Rejectable deep differential dynamic programming for real-time integrated generation dispatch and control of micro-grids

Abstract

With the application of renewable energy and distributed power generation in micro-grids, conventional artificial intelligent control strategies have shown deficiencies for the frequency control and economic dispatch of micro-grids. Conventional deep learning controllers could provide outputs although when the predicted probability is not high, which will lead to micro-grid system divergence. This paper proposes a rejectable deep differential dynamic programming for the real-time integrated generation dispatch and control of micro-grids. The rejectable deep differential dynamic programming can provide an action from an analytic control algorithm when the predicted probability is not high enough.
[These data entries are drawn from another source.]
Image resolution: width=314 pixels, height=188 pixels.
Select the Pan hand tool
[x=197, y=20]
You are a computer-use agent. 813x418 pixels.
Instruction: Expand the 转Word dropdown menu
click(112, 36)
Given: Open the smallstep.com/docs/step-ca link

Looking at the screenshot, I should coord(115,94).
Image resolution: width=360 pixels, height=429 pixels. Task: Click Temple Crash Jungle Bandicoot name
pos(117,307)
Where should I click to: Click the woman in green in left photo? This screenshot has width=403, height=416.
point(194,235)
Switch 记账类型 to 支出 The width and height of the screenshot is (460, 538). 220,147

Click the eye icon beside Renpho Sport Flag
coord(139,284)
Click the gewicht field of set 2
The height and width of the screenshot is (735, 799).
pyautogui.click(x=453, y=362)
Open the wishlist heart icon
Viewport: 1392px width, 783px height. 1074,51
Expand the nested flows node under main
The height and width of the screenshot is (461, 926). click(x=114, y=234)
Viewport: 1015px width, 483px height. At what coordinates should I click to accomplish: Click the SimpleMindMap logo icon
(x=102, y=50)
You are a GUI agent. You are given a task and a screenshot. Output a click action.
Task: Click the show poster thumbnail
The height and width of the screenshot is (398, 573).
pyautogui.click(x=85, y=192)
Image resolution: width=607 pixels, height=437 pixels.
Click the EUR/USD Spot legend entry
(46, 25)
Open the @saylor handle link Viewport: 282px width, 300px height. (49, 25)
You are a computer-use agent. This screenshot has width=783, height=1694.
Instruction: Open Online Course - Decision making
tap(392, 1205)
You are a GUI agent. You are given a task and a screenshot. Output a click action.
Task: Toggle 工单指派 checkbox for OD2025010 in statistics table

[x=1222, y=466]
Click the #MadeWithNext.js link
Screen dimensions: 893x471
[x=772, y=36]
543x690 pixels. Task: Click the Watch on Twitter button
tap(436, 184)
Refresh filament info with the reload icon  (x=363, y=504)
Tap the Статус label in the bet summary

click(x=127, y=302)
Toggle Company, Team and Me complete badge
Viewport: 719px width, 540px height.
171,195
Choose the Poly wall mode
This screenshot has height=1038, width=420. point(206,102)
The deep differential dynamic programming contains four deep neural networks, i.e., “deep differential prediction network”, “deep differential evaluation network 1”, “deep differential evaluation network 2” and “deep differential execution network”. To verify the feasibility and effectiveness of the proposed rejectable deep differential dynamic programming, a total of 25 combined conventional optimization and control algorithms are compared under a micro-grid based on Hainan Power Grid. The numeric simulation results show that the proposed approach can obtain high control performance for the real-time integrated generation dispatch and control framework, which can replace the conventional combined “economic dispatch + automatic generation control + droop control” framework of micro-grids.